The Enterprise episode “The Augments.”

CBS/Paramount

The Enterprise wrinkle

The prequel series Enterprise also retconned Khan’s origins. In all versions of canon, Khan is a genetically engineered “superhuman,” which was later retconned with the term “Augment.” Along with various other genetically “superior” subjects, Khan tries to take over everything in the 1990s.

In Enterprise (set in the 2150s, a century before TOS), we met a rogue geneticist named Arik Soong (played by Brent Spiner), who tried to revive the eugenics programs from the 1990s by hijacking Augment embryos. Basically, he ended up releasing a bunch of Khan’s contemporaries into the 22nd century.
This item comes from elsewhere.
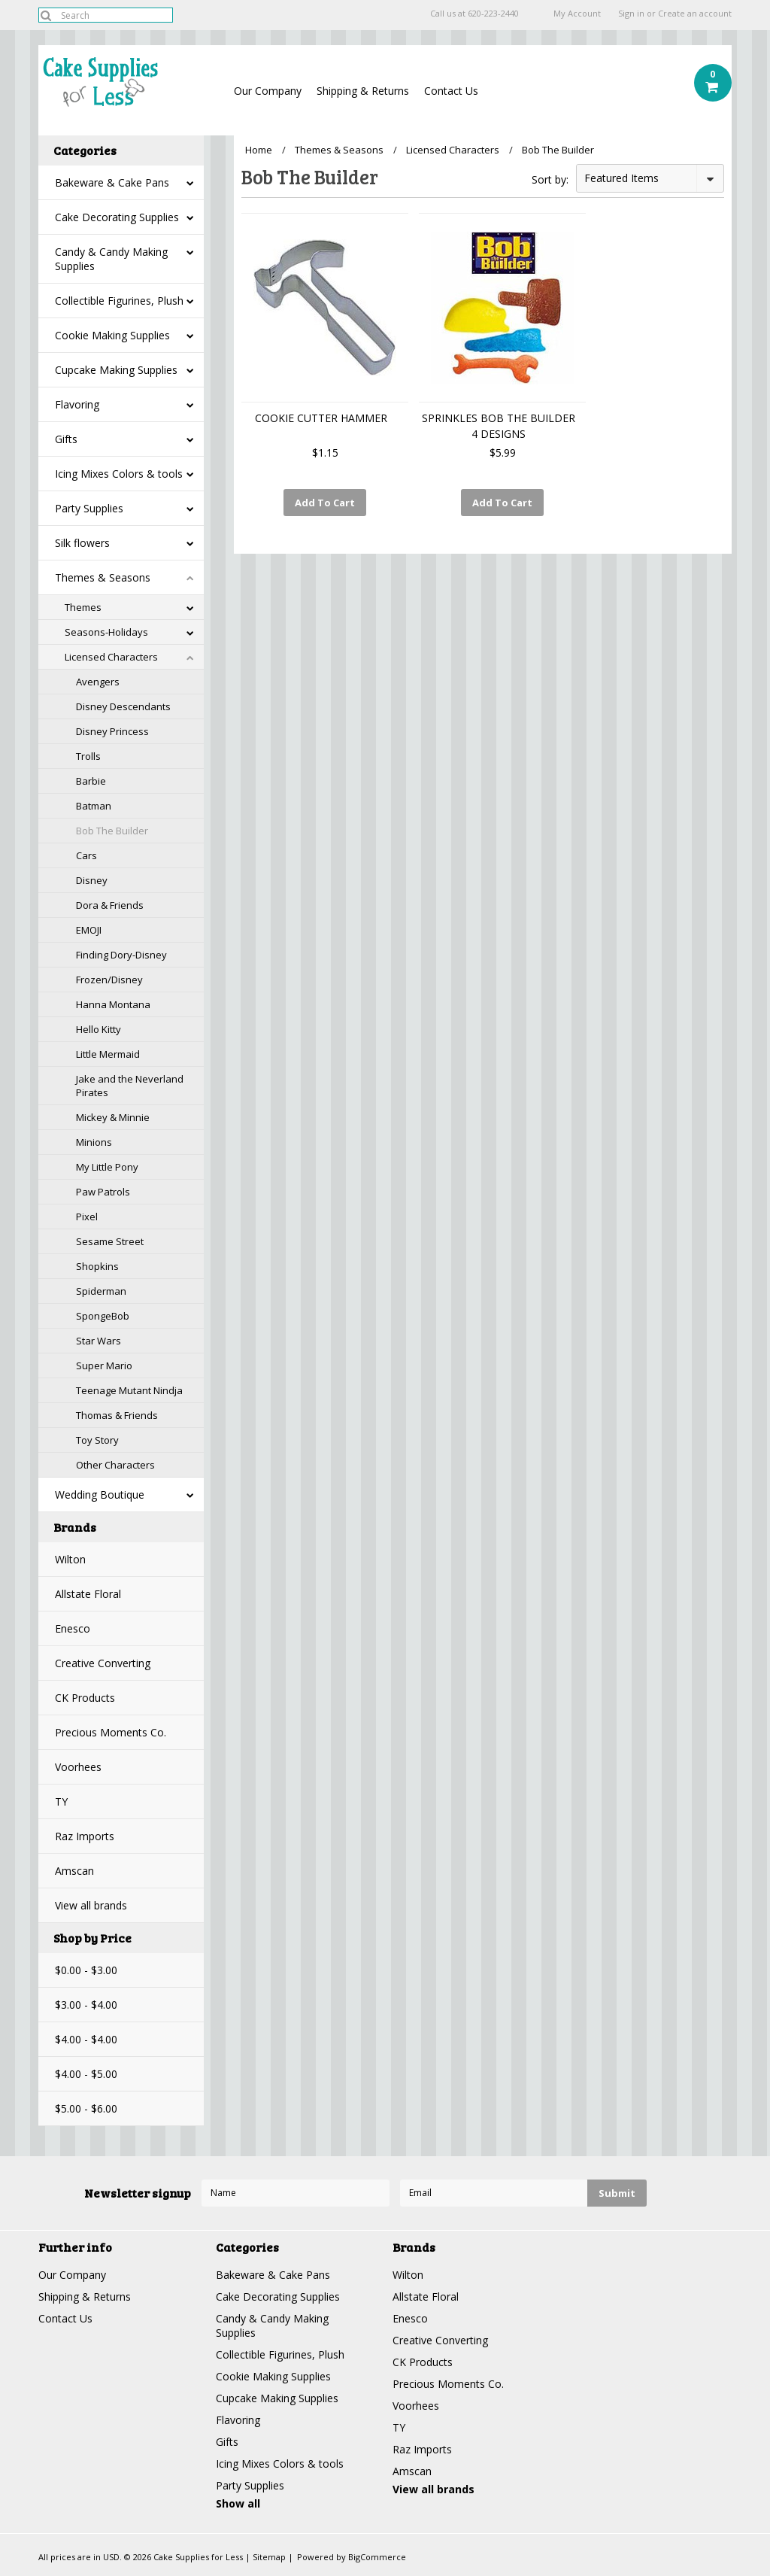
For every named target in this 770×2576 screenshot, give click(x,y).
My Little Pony (107, 1167)
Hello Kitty (98, 1029)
Soong and these Augments are stopped, mostly. But they impacted canon in two ways: The Augments were the source of a genetic virus picked up by the Klingons, which later resulted in a bunch of Klingons with smooth foreheads. (Another retcon!) Enterprise also established that Arik Soong was the ancestor of Dr. Noonien Soong, who created the android Data. The head-canon dot-connecting implied by Enterprise is that the name “Noonien” came from Khan but was given to others in the Augment community. This is why Data’s father’s first name happened to be part of Khan’s middle name. Or maybe Khan’s last name. It all depends on that hyphen.
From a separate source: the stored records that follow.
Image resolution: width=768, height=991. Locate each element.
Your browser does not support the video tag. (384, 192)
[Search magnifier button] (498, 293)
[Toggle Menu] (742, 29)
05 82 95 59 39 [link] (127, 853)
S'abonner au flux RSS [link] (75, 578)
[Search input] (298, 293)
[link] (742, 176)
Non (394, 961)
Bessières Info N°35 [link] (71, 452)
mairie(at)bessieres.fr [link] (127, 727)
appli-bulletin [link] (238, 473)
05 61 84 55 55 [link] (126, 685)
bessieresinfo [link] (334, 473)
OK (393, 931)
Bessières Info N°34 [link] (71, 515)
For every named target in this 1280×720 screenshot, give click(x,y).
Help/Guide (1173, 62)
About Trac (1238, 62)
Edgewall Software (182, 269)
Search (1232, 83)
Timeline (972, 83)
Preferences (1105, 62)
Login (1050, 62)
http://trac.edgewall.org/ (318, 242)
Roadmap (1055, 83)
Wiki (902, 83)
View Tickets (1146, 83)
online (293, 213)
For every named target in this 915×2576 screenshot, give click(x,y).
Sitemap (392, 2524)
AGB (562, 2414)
Christina Chong, as the most mysterious new member of the Enterprise crew.

CBS/StarTrek.com/Paramount+

Strange New Worlds could reveal more Augments

The presence of Christina Chong’s character with the last name “Noonein-Singh” can’t be an accident. The showrunners of Strange New Worlds are way too steeped in TOS and Trek movie canon to have done that by accident. La’an Noonein-Singh has to be linked to Khan and the Augments in some way, shape, or form.

While it’s tempting to say La’an is Khan’s daughter, that makes zero sense in the timeline. Strange New Worlds occurs before the events of “Space Seed” (and well before The Wrath of Khan). Khan won’t even be “discovered” by Starfleet for another seven years or so.

But La’an could be descended from Khan, either by birth or cloning or some other kind of genetic replication. It’s also possible she’s not related to Khan at all and yet has ties to the Augments. As far as canon goes, Khan’s name is “Khan Noonein Singh,” which lacks the hyphen in La’an’s last name. This could be significant, or it could not be. Perhaps the best theory here is La’an is somewhat related to the Augments and inherited a name common among that group of people. Therefore, it’s possible La’an may not even be an Augment herself but could be part of their extended “family.”

If La’an is revealed to be connected to Khan, this would have an interesting ripple effect throughout Star Trek canon. As late as Deep Space Nine (2370s), the idea of genetic engineering is treated with utter disdain in the Federation, so much so that Dr. Bashir has to hide the fact that his parents illegally augmented him in the episode, “Dr. Bashir, I Presume?” In that episode, Starfleet Command evokes the name “Khan Singh” as the worst example of what happens when humans undergo this kind of augmentation.

If La’an is connected to that complicated history, there’s a good bet she’s hiding a secret. And if that secret gets out, it could change everything we think we know about Khan, his wrath, and what Star Trek is really saying about the speculative ethics of future genetic engineering.

La’an looks like a member of the Enterprise crew, so in theory, she’s not going to try to take over the ship like Khan. Or will she?

Star Trek: Strange New Worlds hits Paramount+ sometime in 2022.